Climate Crisis: A Little More on Long-Lag

An additional thought on the long-lag problem as a concept.  There was a certain resistance to it, but people now generally accept that actions in the present can cause cancer in the future.  Smoking is the most obvious, but there are others such as exposure to certain chemicals, air pollution, etc.

So the idea of a long-lag is pretty clear.  This is despite the fact that most people have no idea of why smoking causes cancer, other than it ruins the lungs.  This is based on simple drawings (black smoke makes black spots on lungs etc.) that may not be all that accurate.  And they have even less knowledge on how various environmental factors cause cancers, partly because medical experts aren't entirely sure either.  But there's a cause and effect relationship.

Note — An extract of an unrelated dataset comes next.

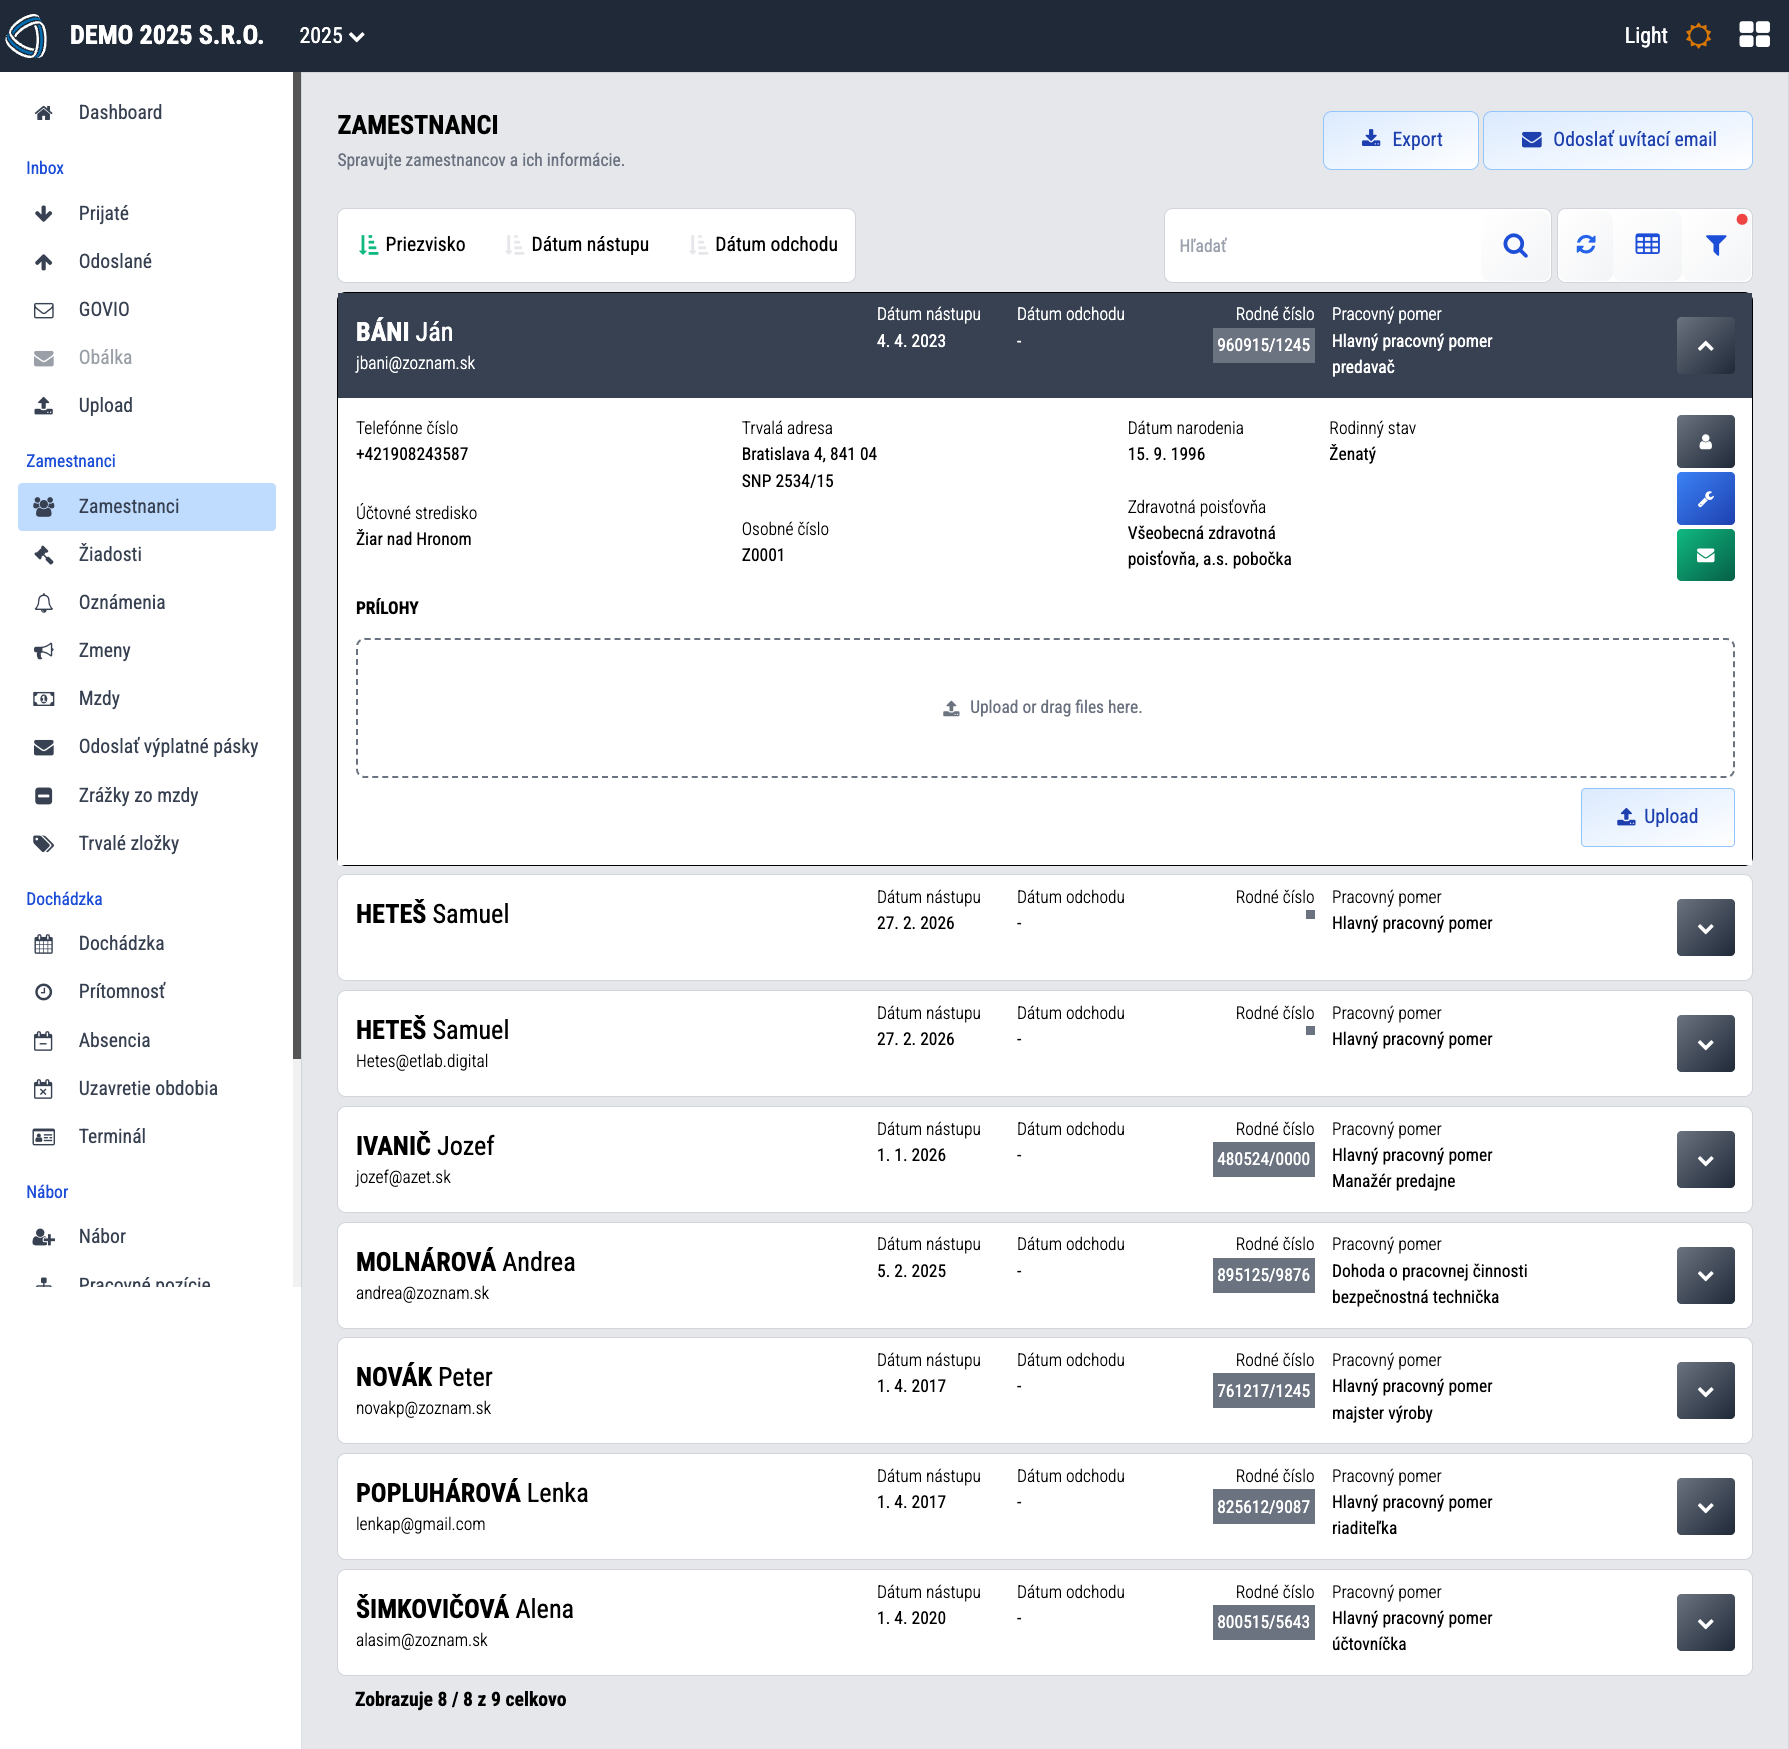This screenshot has height=1749, width=1789.
Task: Click the refresh list icon
Action: click(1585, 245)
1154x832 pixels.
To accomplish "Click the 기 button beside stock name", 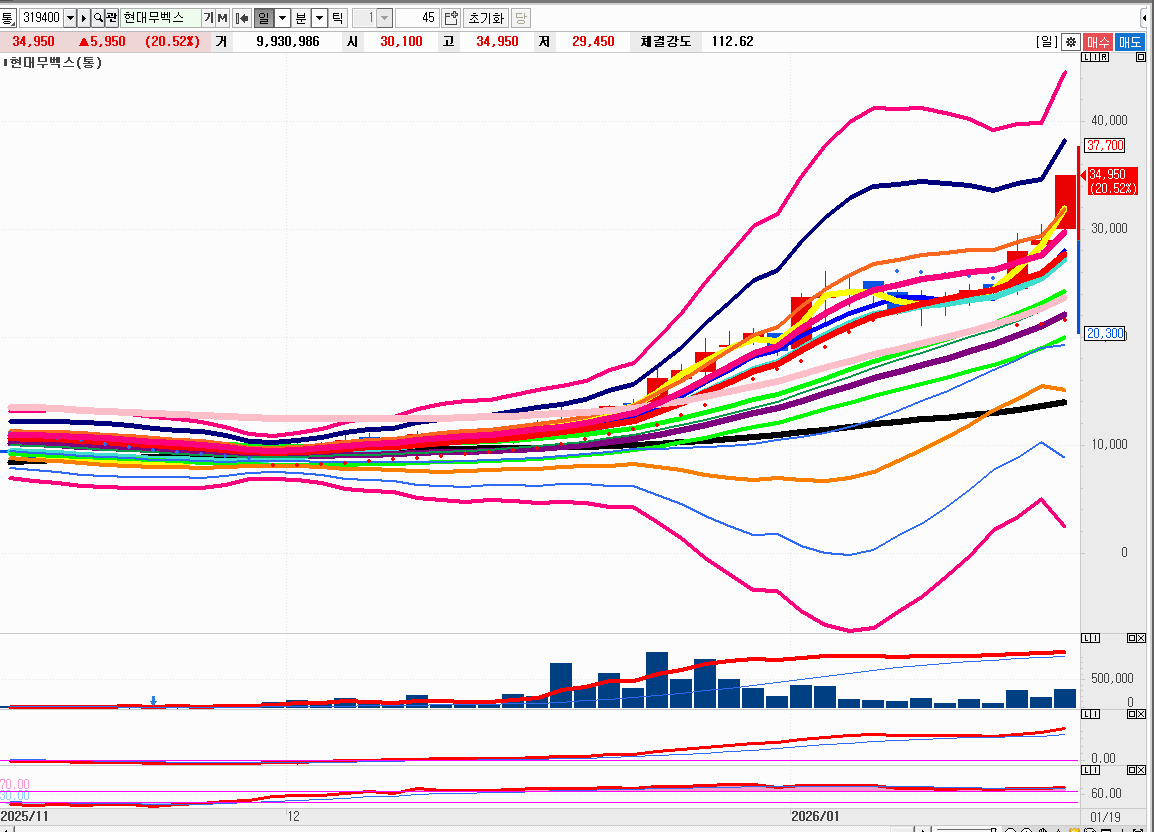I will click(x=208, y=18).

People accept this long-lag effect even though it doesn't always work.  Some people smoke for forty years and don't get cancer.  Other people have never smoked and do get lung cancer.  It's a long-lag lottery.

The physical mechanics of the cause and effect of global heating are quite clear.  The phenomenon can be understood with basic physics, basic chemistry.  For science semi-literates like me there are simple models that explain it.  And there is plenty of historical and experimental evidence, as well as models that have predicted real world events.

 The cause and effect relationship of greenhouse gas pollutants and global heating (as well as generally from global heating to climate change) are much better understood and easier to explain than the cause and effect relationship between smoking and lung cancer.

Moreover, there is very little long-lag lottery about the climate crisis.  The chance of polluting the atmosphere with greenhouse gases and ending up with no heating and no climate change is vanishingly small.  Especially since the effects of past pollution are demonstrably happening right now.

 Moreover, there is is at least as much consensus among scientists in the field on climate change as there ever was on cancer and smoking.  Yet that science and those scientists are disbelieved, whereas the long-lag causes of cancer are accepted.

So once again, the problem isn't understanding long-lag cause and effect relationships.  It's other stuff.